Monday, April 13, 2015

ILO:::What age means for the labour force

The global economy is moving into a new period which will see unemployment continuing to rise over the coming years.

By 2019, more than 212 million people will be out of work, up from the current 201 million, according to the World Employment and Social Outlook – Trends 2015, a publication of the International Labour Organization. Part of what’s causing this is the slowdown in the supply of labour -- and that -- is partly affected by the world’s ageing population. 

ILO senior economist Ekkehard Ernst explains: “The number of older people is rising everywhere in the world. The share of older workers aged 55 or above in the world’s workforce expanded from 10.5 per cent in 1990 to an as yet unseen 14.3 per cent in 2014.”

Ekkehard suggests that by 2030, the number of older workers in the labour force is likely to increase by a further 270 million to almost 750 million workers. That translates into more than 18 per cent of the total labour force. 

The older a workforce gets, the higher the likelihood of slowdowns in economic growth. But it’s not the age of the labour force per se that’s the issue…but rather it’s the ageing of the labour force that makes an economy more vulnerable to slackening economic growth. 

Ekkehard explains the difference: “Actually, economies that have a labour force that is older on average are likely to have accelerations in growth. Older workers are seen as giving a boost to an economy because of their greater work experience and that might help them to judge more accurately for instance whether a new technology will be beneficial to work processes. But, when the labour force itself is rapidly ageing, there might be skill mismatches that cost more to deal with, as companies need to shift the workplace to the needs of older workers.”

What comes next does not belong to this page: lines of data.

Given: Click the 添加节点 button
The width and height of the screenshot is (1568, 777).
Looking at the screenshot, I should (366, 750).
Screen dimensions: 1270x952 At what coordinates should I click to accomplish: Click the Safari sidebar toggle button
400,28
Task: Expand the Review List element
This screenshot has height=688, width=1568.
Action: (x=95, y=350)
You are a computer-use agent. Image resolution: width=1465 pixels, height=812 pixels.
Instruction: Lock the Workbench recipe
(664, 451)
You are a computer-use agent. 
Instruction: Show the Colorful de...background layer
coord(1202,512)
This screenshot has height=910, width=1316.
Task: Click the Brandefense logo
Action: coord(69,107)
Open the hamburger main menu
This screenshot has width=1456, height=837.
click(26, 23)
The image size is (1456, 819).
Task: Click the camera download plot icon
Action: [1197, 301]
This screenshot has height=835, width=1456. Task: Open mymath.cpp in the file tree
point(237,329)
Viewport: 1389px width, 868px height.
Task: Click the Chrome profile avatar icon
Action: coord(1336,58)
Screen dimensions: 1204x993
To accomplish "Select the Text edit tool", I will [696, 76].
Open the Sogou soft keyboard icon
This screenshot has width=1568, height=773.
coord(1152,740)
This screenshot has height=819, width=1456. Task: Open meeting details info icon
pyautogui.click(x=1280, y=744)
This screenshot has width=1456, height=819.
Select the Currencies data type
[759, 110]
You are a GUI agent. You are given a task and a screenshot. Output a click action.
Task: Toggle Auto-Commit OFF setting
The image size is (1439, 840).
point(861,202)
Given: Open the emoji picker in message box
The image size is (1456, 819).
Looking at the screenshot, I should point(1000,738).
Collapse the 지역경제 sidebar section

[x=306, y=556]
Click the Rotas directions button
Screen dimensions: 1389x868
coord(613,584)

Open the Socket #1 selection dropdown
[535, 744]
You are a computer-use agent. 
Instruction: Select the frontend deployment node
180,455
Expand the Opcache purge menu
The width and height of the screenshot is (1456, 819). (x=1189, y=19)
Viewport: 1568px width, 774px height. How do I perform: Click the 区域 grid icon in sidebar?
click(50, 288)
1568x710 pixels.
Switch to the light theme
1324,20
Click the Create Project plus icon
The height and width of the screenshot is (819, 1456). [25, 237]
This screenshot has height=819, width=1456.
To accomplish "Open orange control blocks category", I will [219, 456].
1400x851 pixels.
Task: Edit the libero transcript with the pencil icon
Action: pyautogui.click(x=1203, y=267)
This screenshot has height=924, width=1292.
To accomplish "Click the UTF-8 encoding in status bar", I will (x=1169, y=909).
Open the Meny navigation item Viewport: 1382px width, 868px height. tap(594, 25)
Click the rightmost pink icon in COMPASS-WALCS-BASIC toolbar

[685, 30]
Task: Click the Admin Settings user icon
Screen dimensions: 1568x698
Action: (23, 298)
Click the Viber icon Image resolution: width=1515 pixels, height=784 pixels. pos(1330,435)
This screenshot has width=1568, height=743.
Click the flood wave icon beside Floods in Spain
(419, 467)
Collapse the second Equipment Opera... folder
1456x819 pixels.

In general, older workers may be inclined to adopt new technologies given that technological progress often works in their favour, letting them replace physically demanding jobs with cognitive tasks, and they may be better suited to these than younger colleagues. 

So how will countries offset their ageing supply of labour? Ekkehard says older workers should be enticed to stay in jobs. And another part of the solution lies in employing more women. 

Ekkehard: “Economies with higher labour force participation rates of women experience fewer growth downturns. More women workers not only make economies more resilient to adverse economic shocks but a labour force with more women also presents a powerful anti-poverty device.” 

For women, policy incentives include things like flex-time, maternity and childcare benefits. For older workers, they mean such policies as lifting tax penalties for pensioners. 

Reporting for the ILO, this is Carla Drysdale. 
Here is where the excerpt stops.